Can You Lose Your Sense of Touch?

The sense of touch, formally known as somatosensation, is a complex sensory input that allows the body to interact with its environment and monitor its internal state. This system perceives stimuli such as pressure, vibration, temperature, and pain. When somatosensation is disrupted, the body can experience a loss of feeling. This impairment can manifest as a partial reduction of feeling, known as hypoesthesia, or as the complete inability to sense stimuli, termed anesthesia.

The Somatosensory System

The process of feeling begins with specialized sensory receptors embedded within the skin, muscles, and joints. These receptors convert physical stimuli into electrical signals that the nervous system interprets. Mechanoreceptors detect physical deformation like touch and pressure, thermoreceptors respond to temperature changes, and nociceptors signal painful stimuli.

These electrical signals travel along peripheral nerves, which are bundles of nerve fibers extending from the spinal cord and brain. The signals enter the central nervous system through the dorsal root ganglia. They then ascend the spinal cord toward the brain, following distinct pathways based on the type of sensation.

The destination for conscious perception of touch is the somatosensory cortex, located in the parietal lobe. Before reaching the cortex, signals pass through the thalamus, a relay center that filters and directs sensory information. Damage to any point along this chain—from the receptors to the peripheral nerves, spinal cord, or brain centers—can result in an altered or lost sense of touch.

A temporary loss of sensation, such as a limb “falling asleep,” occurs when a nerve is briefly compressed, interrupting signal transmission. Chronic sensory loss, however, involves actual damage to the structure or function of these neural components. The location and extent of the damage determine whether the loss is partial or complete, isolated to a small area, or spread across large sections of the body.

Common Causes of Sensory Loss

Damage to the somatosensory system often starts in the peripheral nerves, a condition categorized as peripheral neuropathy. The most frequent chronic cause is diabetes mellitus, where high blood glucose levels gradually injure nerve fibers. This leads to a progressive loss of sensation, commonly beginning in the feet and hands in a characteristic “stocking-glove” pattern.

Other systemic issues can trigger peripheral neuropathy, including nutritional deficits like vitamin B12 deficiency, which is necessary for nerve health. Exposure to toxins, such as excessive alcohol or certain chemotherapy agents, can also lead to widespread nerve damage. In these scenarios, the impairment results from the nerves deteriorating, preventing the transmission of sensory signals.

Sensory loss can also arise from problems within the central nervous system, involving the spinal cord or the brain. Spinal cord injuries can sever ascending nerve tracts, causing a complete loss of sensation below the level of damage. A stroke affecting the parietal lobe or the thalamus can impair the brain’s ability to process touch signals, often resulting in sensory loss on one side of the body.
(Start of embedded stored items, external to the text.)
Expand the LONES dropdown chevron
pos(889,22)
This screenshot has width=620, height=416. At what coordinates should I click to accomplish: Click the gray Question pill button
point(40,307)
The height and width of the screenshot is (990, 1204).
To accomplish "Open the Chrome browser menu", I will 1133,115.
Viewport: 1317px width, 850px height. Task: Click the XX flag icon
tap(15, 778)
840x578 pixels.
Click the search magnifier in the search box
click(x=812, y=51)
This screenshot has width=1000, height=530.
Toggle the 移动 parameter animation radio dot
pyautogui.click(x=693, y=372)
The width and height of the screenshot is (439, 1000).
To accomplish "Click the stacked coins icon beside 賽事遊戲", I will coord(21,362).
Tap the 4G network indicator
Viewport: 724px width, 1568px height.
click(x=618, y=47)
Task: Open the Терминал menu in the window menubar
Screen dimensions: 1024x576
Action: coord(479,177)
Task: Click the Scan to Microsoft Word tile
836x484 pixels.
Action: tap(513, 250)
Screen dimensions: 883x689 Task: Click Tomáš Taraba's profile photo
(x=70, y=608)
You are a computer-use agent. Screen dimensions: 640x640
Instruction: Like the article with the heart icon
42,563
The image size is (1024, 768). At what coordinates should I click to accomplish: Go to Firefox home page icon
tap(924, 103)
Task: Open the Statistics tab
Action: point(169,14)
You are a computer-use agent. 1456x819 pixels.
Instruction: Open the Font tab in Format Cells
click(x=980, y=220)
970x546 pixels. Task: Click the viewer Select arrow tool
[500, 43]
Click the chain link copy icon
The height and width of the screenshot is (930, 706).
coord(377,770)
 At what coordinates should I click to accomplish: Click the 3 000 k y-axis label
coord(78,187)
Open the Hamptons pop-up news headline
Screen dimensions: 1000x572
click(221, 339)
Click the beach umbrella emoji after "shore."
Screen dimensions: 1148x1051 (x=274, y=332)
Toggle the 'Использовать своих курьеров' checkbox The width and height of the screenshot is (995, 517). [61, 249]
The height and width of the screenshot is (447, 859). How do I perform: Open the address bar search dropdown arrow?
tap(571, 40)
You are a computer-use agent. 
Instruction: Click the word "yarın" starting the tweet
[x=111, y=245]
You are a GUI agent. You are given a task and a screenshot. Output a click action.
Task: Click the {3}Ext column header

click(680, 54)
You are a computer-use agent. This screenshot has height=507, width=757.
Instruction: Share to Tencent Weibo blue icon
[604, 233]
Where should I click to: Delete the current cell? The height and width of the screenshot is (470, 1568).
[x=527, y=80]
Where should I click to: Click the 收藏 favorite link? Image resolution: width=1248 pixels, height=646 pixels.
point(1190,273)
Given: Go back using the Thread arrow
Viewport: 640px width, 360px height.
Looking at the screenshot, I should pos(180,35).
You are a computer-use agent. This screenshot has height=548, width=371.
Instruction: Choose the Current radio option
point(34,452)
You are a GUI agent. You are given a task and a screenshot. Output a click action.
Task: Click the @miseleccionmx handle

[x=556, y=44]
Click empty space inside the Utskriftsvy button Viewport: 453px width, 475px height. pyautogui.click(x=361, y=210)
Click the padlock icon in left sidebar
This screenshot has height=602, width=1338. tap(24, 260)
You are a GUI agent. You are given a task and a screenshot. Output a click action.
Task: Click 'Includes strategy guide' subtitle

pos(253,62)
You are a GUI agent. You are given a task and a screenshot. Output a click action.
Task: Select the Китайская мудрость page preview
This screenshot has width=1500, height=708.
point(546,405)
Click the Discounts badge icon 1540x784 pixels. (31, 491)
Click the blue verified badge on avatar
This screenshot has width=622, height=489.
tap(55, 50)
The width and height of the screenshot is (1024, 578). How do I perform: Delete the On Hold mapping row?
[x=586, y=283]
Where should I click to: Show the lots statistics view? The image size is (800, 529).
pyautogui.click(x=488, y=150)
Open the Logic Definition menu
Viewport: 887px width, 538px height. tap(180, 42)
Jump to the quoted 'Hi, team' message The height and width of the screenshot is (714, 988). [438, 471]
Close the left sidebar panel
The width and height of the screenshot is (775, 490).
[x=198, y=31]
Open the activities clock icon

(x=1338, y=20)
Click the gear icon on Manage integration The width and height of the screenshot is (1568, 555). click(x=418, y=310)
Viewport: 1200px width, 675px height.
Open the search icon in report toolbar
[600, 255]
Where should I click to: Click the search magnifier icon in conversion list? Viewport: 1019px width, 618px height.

Acute and localized causes involve direct trauma or mechanical compression of a specific nerve. Carpal tunnel syndrome occurs when swelling or displaced tissue puts pressure on the median nerve in the wrist. Infections such as herpes zoster (shingles) can also cause painful, acute sensory loss by attacking the sensory neurons of a particular nerve root.

Diagnosis and Management

Identifying the cause and location of sensory loss begins with a detailed sensory examination conducted by a healthcare professional. This process includes tests like two-point discrimination, which determines the smallest distance a person can feel two distinct points of touch. Doctors also use a monofilament test, applying a fine nylon fiber to the skin to assess the ability to feel light pressure.

To confirm nerve involvement and pinpoint the site of the problem, electrodiagnostic tests are employed. Nerve conduction studies (NCS) measure how quickly electrical signals travel through a nerve, identifying demyelination or axonal damage. Imaging techniques, such as magnetic resonance imaging (MRI), are used when central damage, like a stroke or spinal cord compression, is suspected.

Management focuses on addressing the underlying condition responsible for the sensory impairment. For diabetic neuropathy, rigorous control of blood sugar levels is the primary goal to halt further nerve deterioration. If nerve compression is the cause, such as carpal tunnel syndrome, treatment may range from splinting and physical therapy to surgical intervention to relieve pressure.

Medications are used to manage symptoms, particularly the neuropathic pain that can accompany sensory loss, using agents such as anticonvulsants or certain antidepressants. While sensory loss caused by transient compression may resolve completely, recovery from significant nerve or central nervous system damage is often limited. Physical and occupational therapy can help individuals adapt to their sensory deficits and maximize remaining function.